Бросив лавку и продав, что осталось после умершей матери,
стали они торгашить. В родном городе бывать случалось часто, и с Балашкиным
Кузьма дружил по-прежнему, книги, которые ему давал или указывал Балашкин;
читал жадно. Однако, беседуя с Балашкиным о Шиллере, страстно мечтал он в то же
время выпросить у него в долг «ливенку». Восторгаясь «Дымом», он, однако,
твердил, что "кто умен, да не учен, в том без ученья много света".
Побывав на могиле Кольцова, с восхищением записал безграмотную надпись на плите
ее: "Подсим памятником погребено тело мещанина и поэта воронежского алесея
василевича Калцова награжденного монаршаю милостию просвещеннаго _без наук
природою_…"
Старый, огромный, худой, зиму и лето не снимавший
позеленевшей чуйки и теплого картуза, большелицый, бритый и косоротый, Балашкин
бывал почти страшен своими злыми речами, своим глубоким стариковским басом,
колючей серебристой щетиной на серых щеках и зеленым левым глазом, выпученным,
сверкавшим и косившим в ту Сторону, куда был скошен и рот его. И как рявкнул он
однажды, выслушав речь Кузьмы "о просвещении без наук", как сверкнул
этим глазом, отшвырнув цигарку, которую насыпал махоркой над коробкой из-под
килек!
— Ослиная челюсть! Что мелешь? Обдумал ли, что значит
это наше "без наук просвещение"?
И опять схватил цигарку и стал глухо реветь:
— Боже милостливый! Пушкина убили, Лермонтова убили,
Писарева утопили, Рылеева удавили… Достоевского к расстрелу таскали, Гоголя с
ума свели… А Шевченко? А Полежаев! Скажешь, — правительство виновато? Да
ведь по холопу и барин, по Сеньке и шапка. Ох, да есть ли еще такая сторона в
мире, такой народ, будь он трижды проклят?

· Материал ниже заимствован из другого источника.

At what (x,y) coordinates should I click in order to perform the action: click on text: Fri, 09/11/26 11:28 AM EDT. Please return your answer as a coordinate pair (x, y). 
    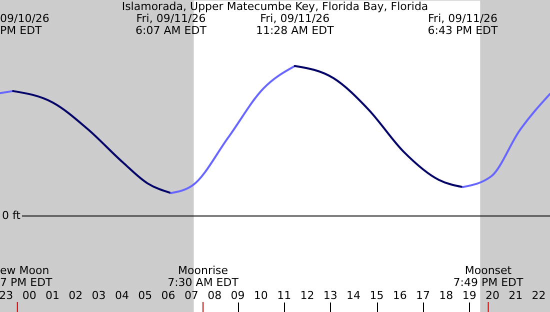
    Looking at the image, I should click on (295, 24).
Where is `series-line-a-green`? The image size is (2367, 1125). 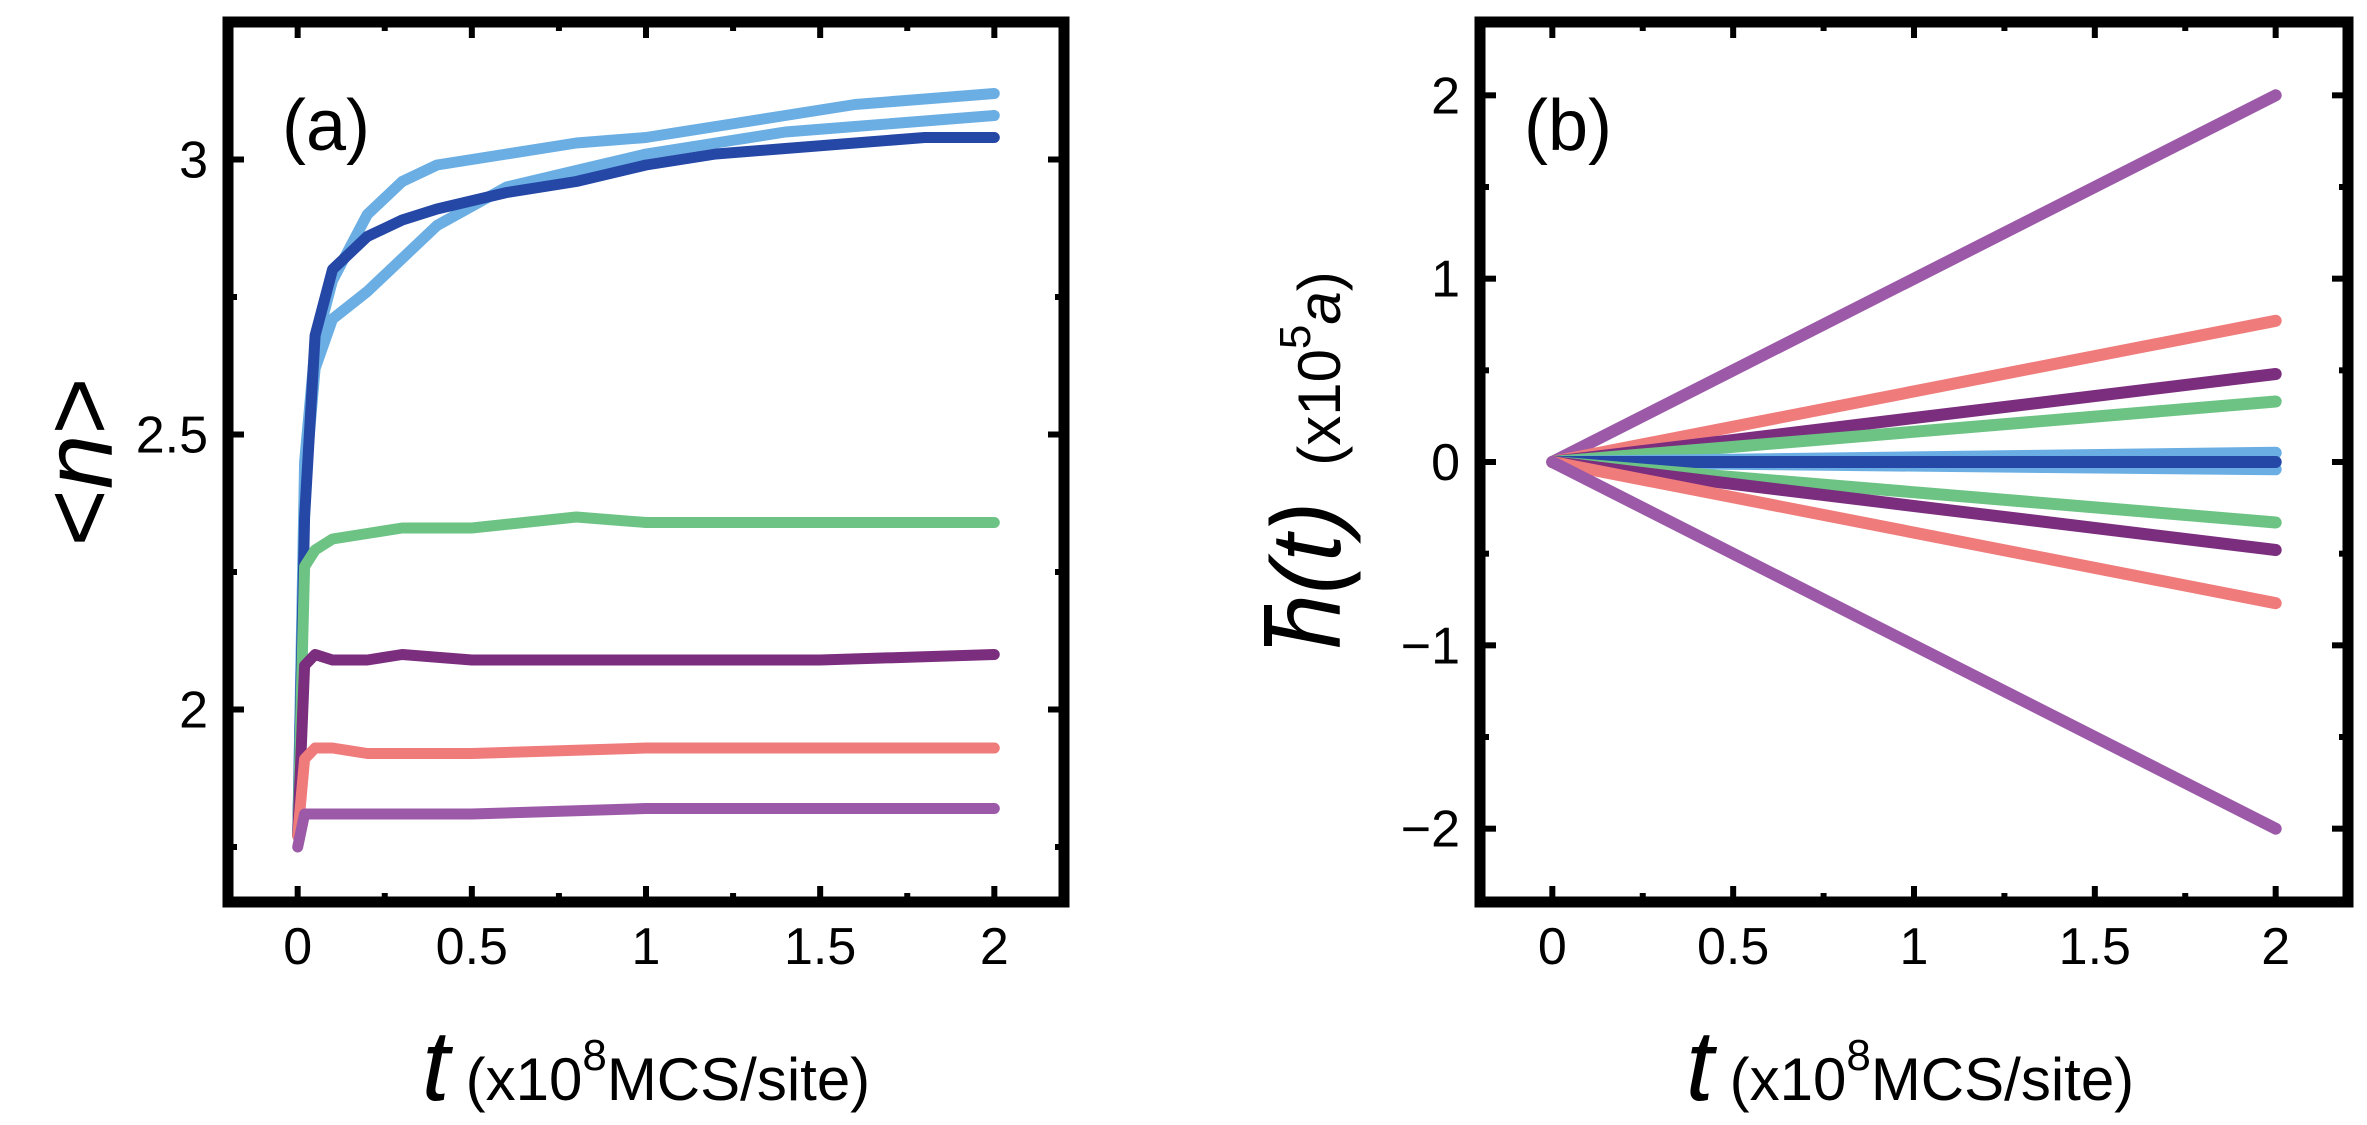 series-line-a-green is located at coordinates (646, 676).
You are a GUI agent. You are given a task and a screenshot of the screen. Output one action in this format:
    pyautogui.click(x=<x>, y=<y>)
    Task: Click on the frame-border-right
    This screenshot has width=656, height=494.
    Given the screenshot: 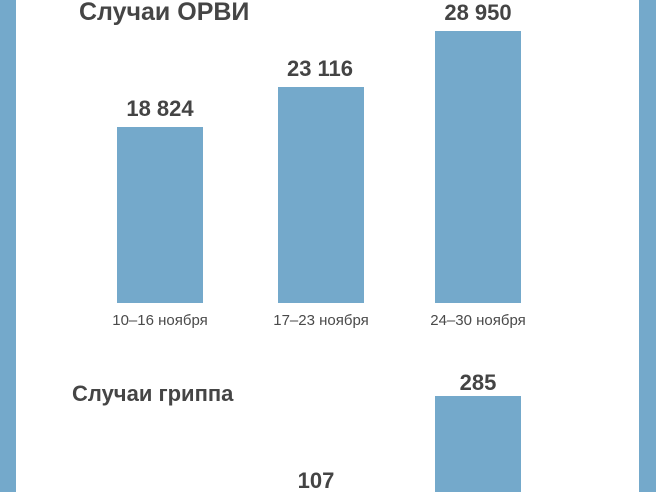 What is the action you would take?
    pyautogui.click(x=648, y=246)
    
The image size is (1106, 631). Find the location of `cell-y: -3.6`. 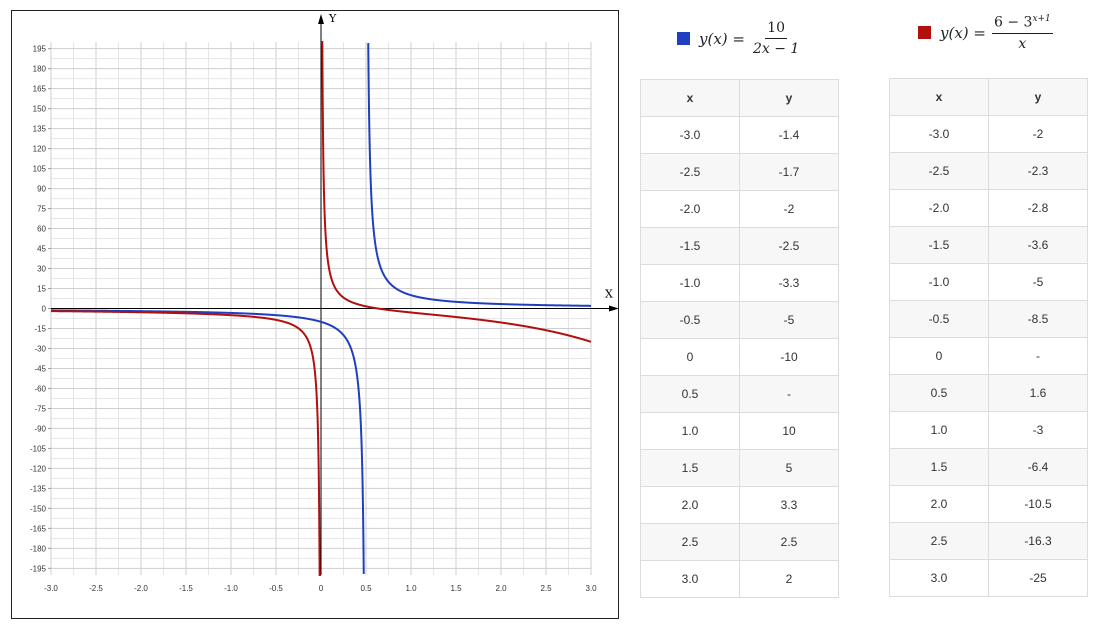

cell-y: -3.6 is located at coordinates (1038, 245).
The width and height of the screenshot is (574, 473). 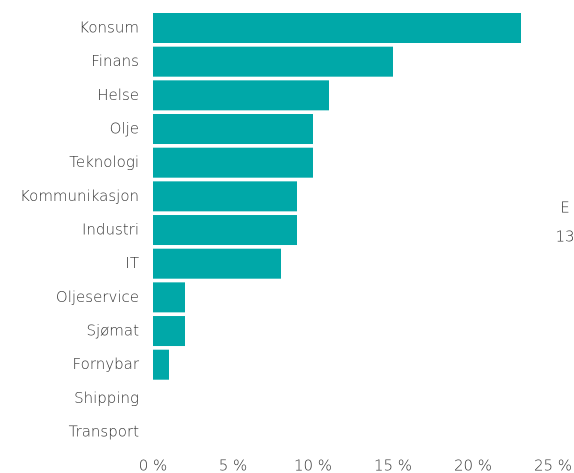 I want to click on y-tick-label: Oljeservice, so click(x=98, y=297).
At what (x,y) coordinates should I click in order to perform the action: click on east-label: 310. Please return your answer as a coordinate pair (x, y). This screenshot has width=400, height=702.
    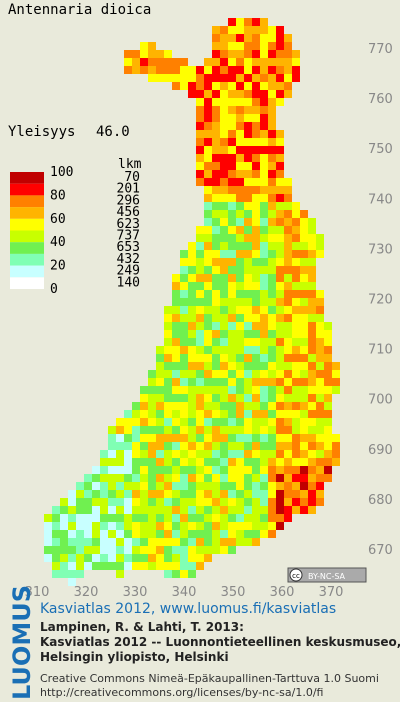
    Looking at the image, I should click on (38, 592).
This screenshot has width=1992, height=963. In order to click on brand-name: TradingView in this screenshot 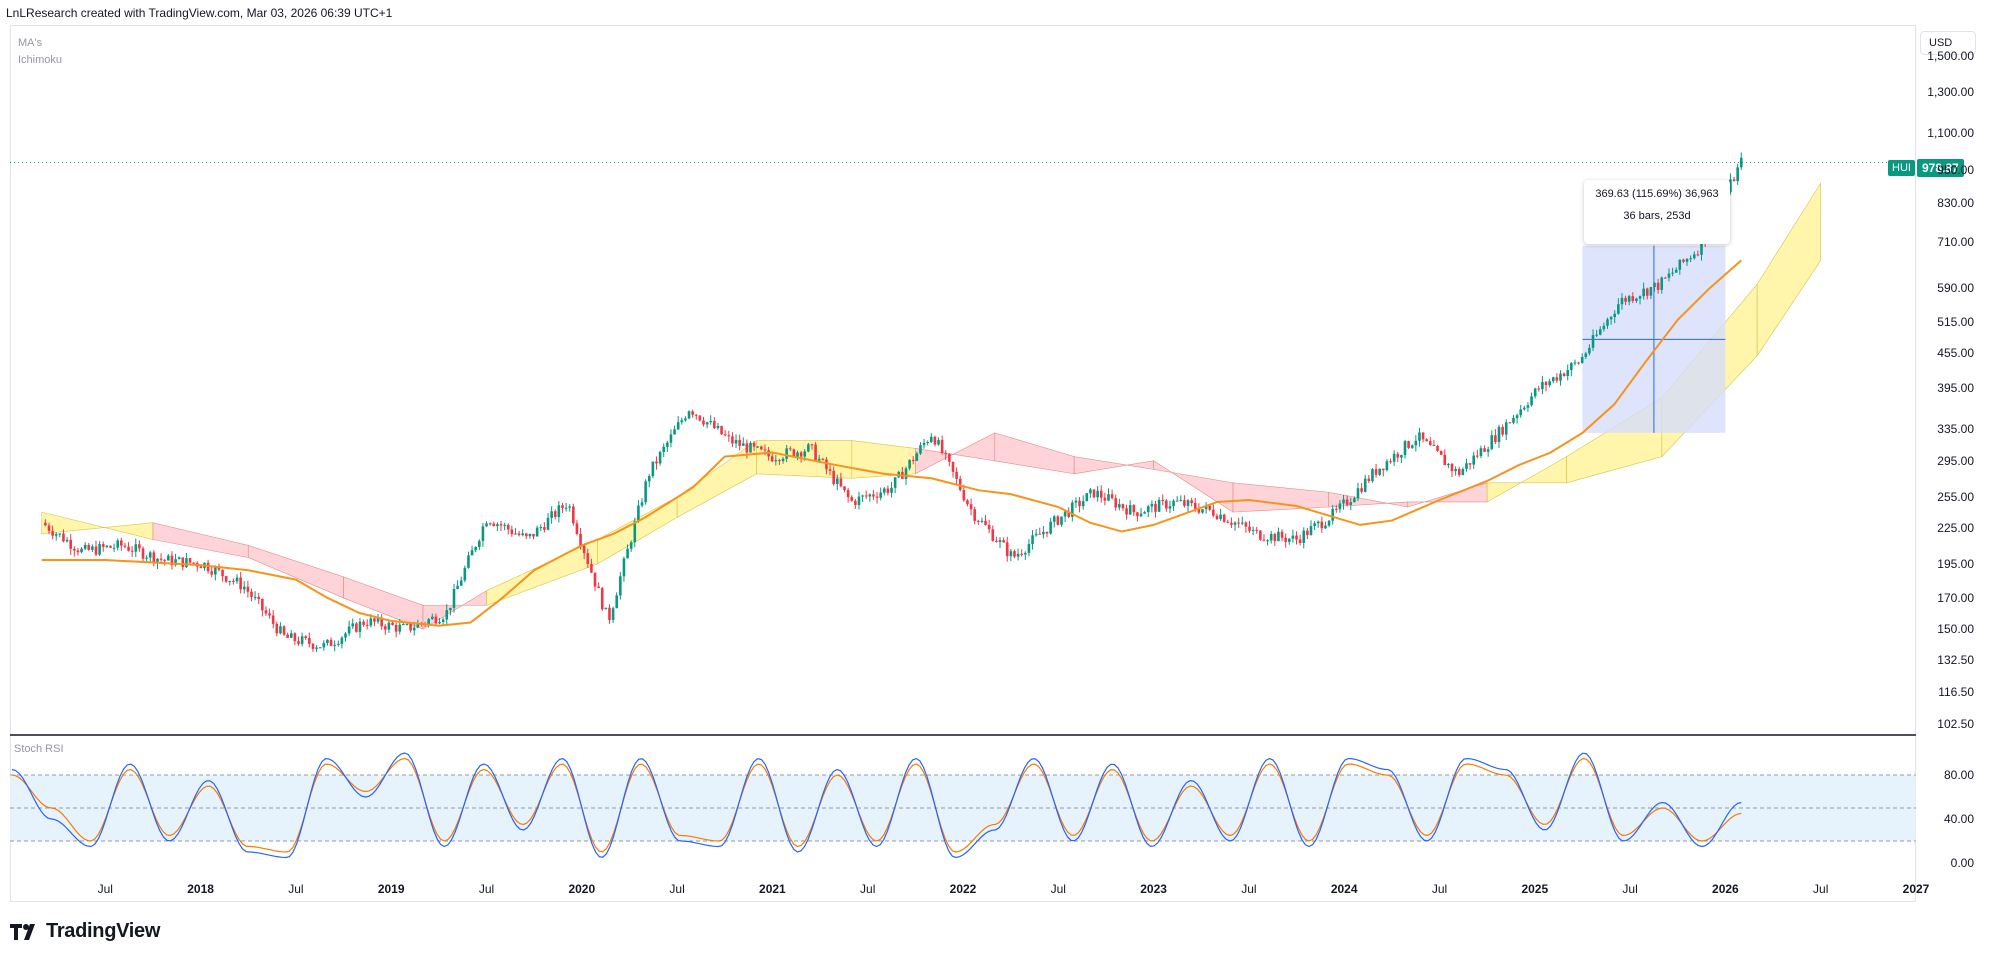, I will do `click(104, 931)`.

Тревожно теребя пуговицы длиннополого сюртука, то
застегиваясь, то расстегиваясь, хмурясь и ухмыляясь, смущенный Кузьма сказал в ответ:
— Такой народ! Величайший народ, а не «такой»,
позвольте вам заметить.
— Не смей призы раздавать! — опять крикнул
Балашкин.
— Нет-с, посмею! Ведь писатели-то эти — дети этого
самого народа!
— А почему же не Ерошка, почему не Лукашка? Я, брат,
ежели литературу-то захочу тряхнуть, всем богам по сапогам найду! Почему
Каратаев, а не Разуваев, с Колупаевым, не мироед-паук, не поп-лиходимец, не
дьяк продажный, не Салтычиха какая-нибудь, не Карамазов с Обломовым, не
Хлестаков с Ноздревым али, чтобы не далеко ходить, не твой негодяй-братец?